The artist later moved to Colchester, CT. From 1959 to 1962, he completed a collection of collages that consisted of painted pieces of paper that were stapled to joined plywood. In 1963, he began working on his Rotation series, which consisted of geometric shapes and bright colors. His work has been shown in numerous individual and group exhibits around the world. Venues that have featured his work include the Whitney Museum of American Art in New York, The Art Institute of Chicago, the Museum of Fine Arts in Boston, and the Rocket Gallery in London. While living in New York, Zox managed a studio on 20th Street that became a popular gathering spot for artists, musicians, boxers, and bikers. Since Zox was a large man, he often sparred with fighters who visited the studio. He later owned and managed a studio in East Hampton, NY.
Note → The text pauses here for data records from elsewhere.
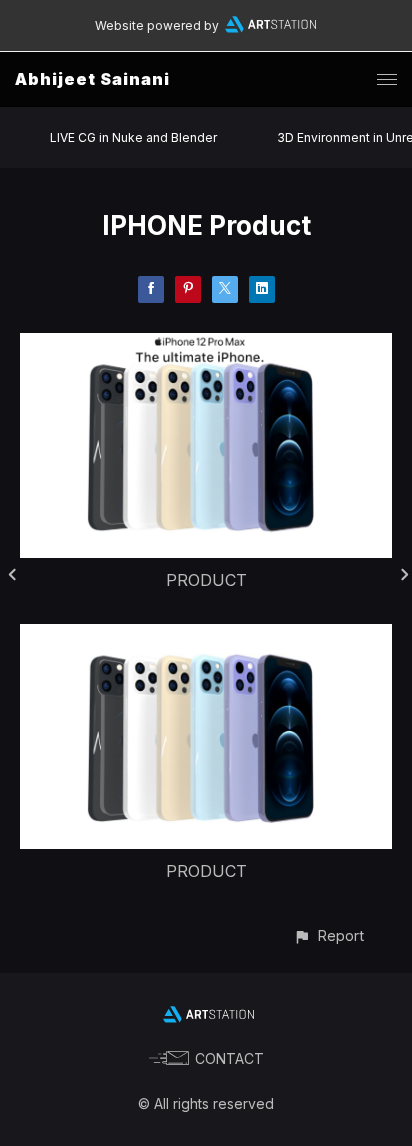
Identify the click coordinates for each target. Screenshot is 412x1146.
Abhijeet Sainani (92, 79)
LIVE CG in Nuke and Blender (133, 137)
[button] (328, 935)
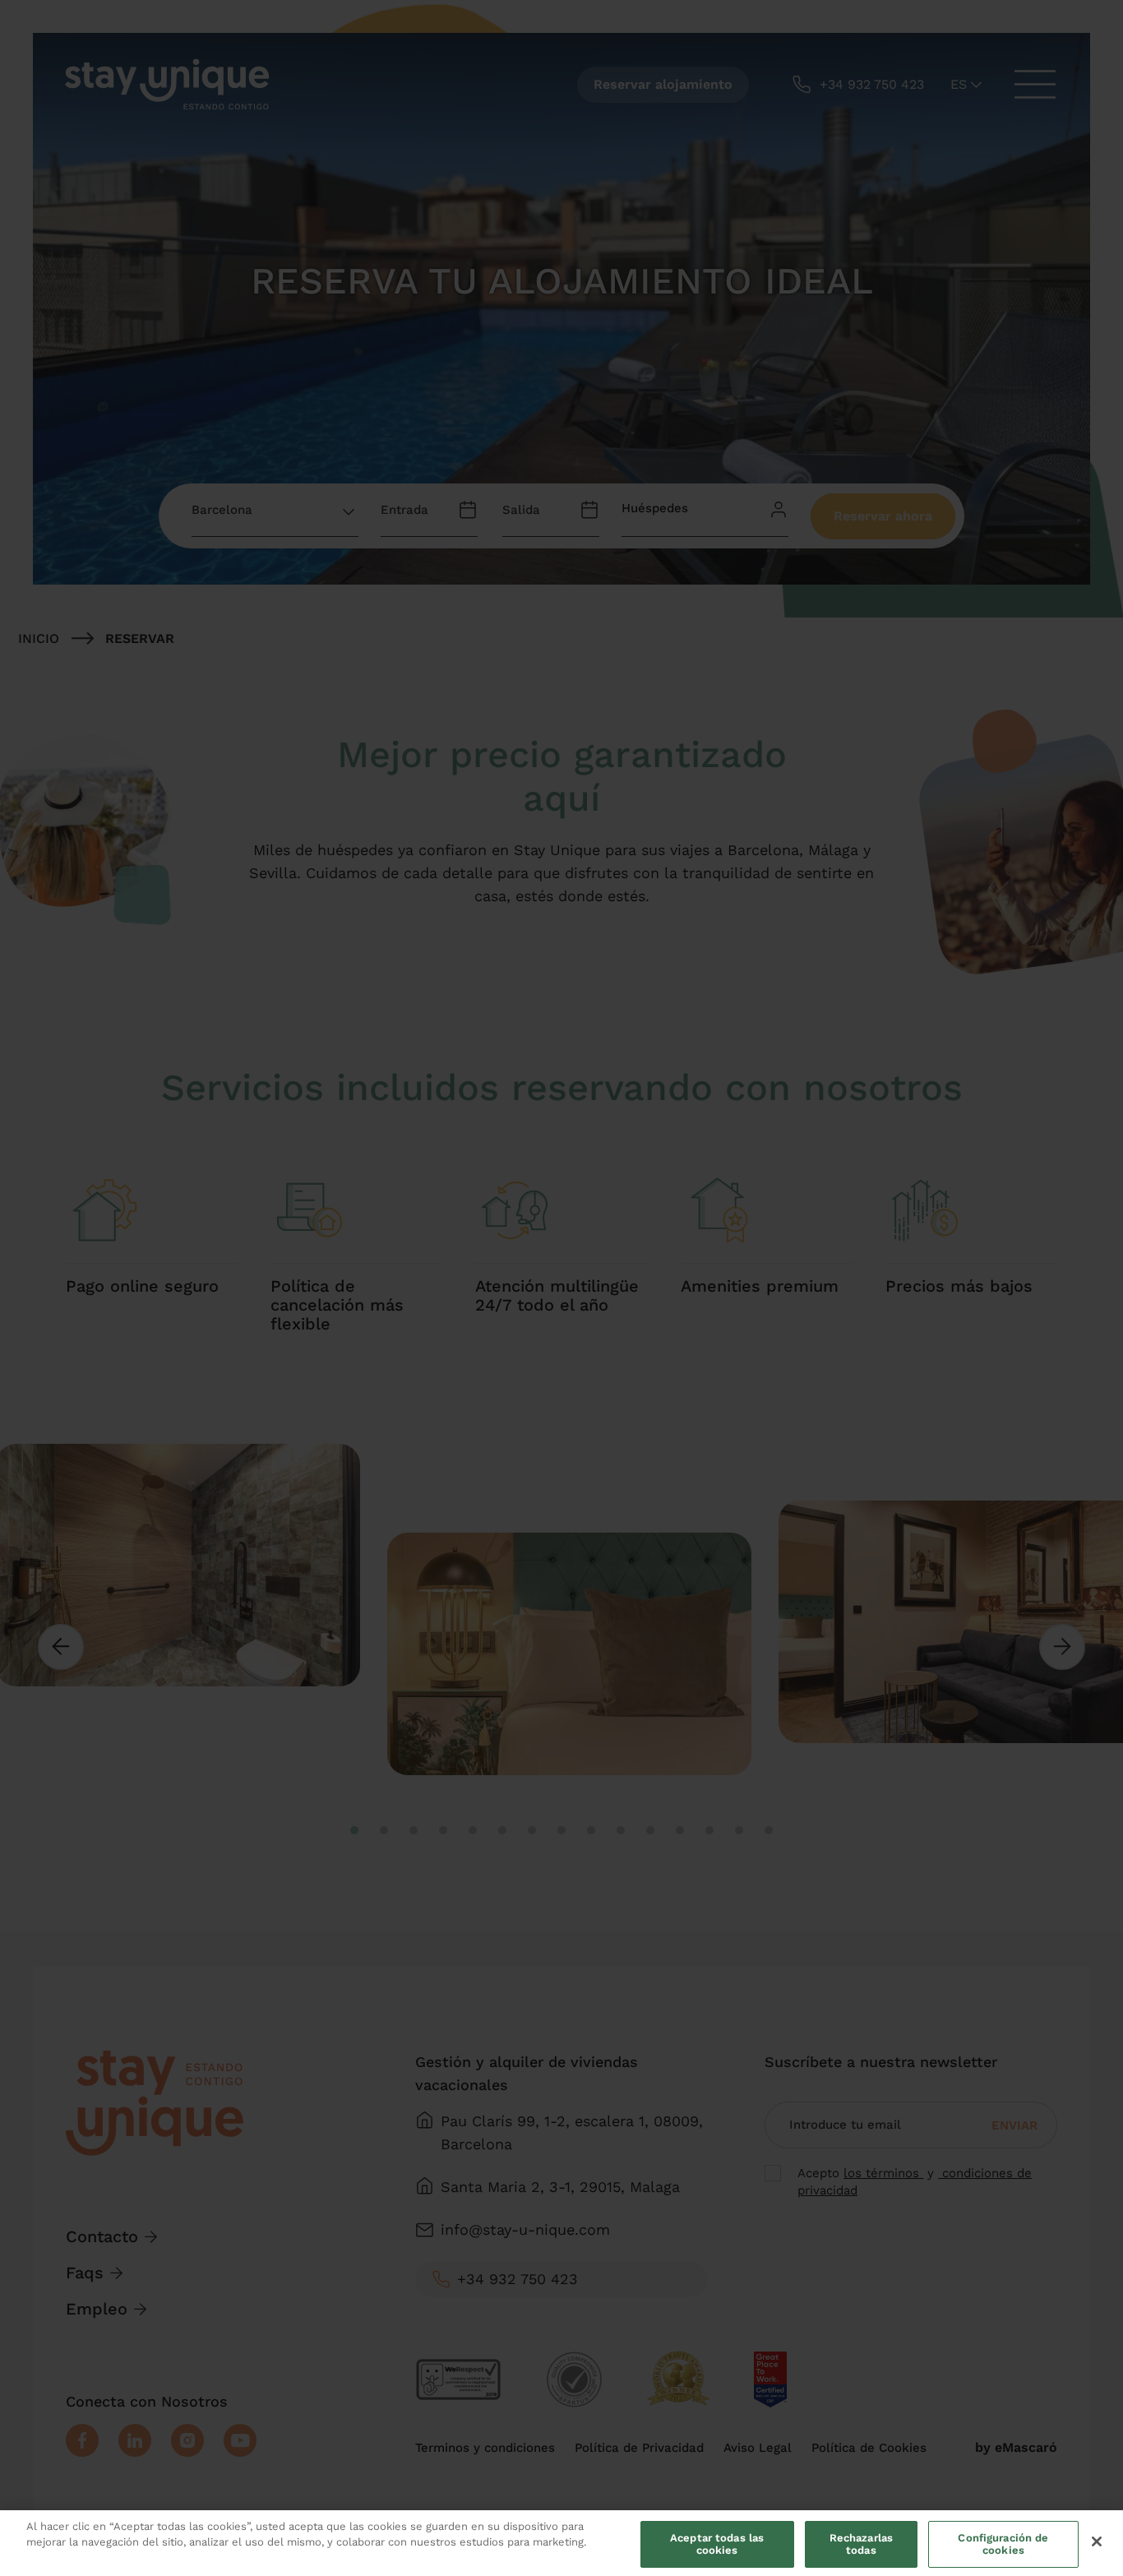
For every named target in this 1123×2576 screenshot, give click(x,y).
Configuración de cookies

Zox received a variety of grants and awards for his work. He was awarded a Guggenheim Fellowship in 1967, and he received a grant from the National Council of the Arts in 1969. He also received a grant from the Adolph Gottlieb Foundation in 1985. Zox died of cancer at the age of 69 in 2006. He was survived by his wife, Sha King Zox, his two children from his first marriage, Melinda and Alexander, and his sister and brother, Susan Zox-Smith and Alan Zox.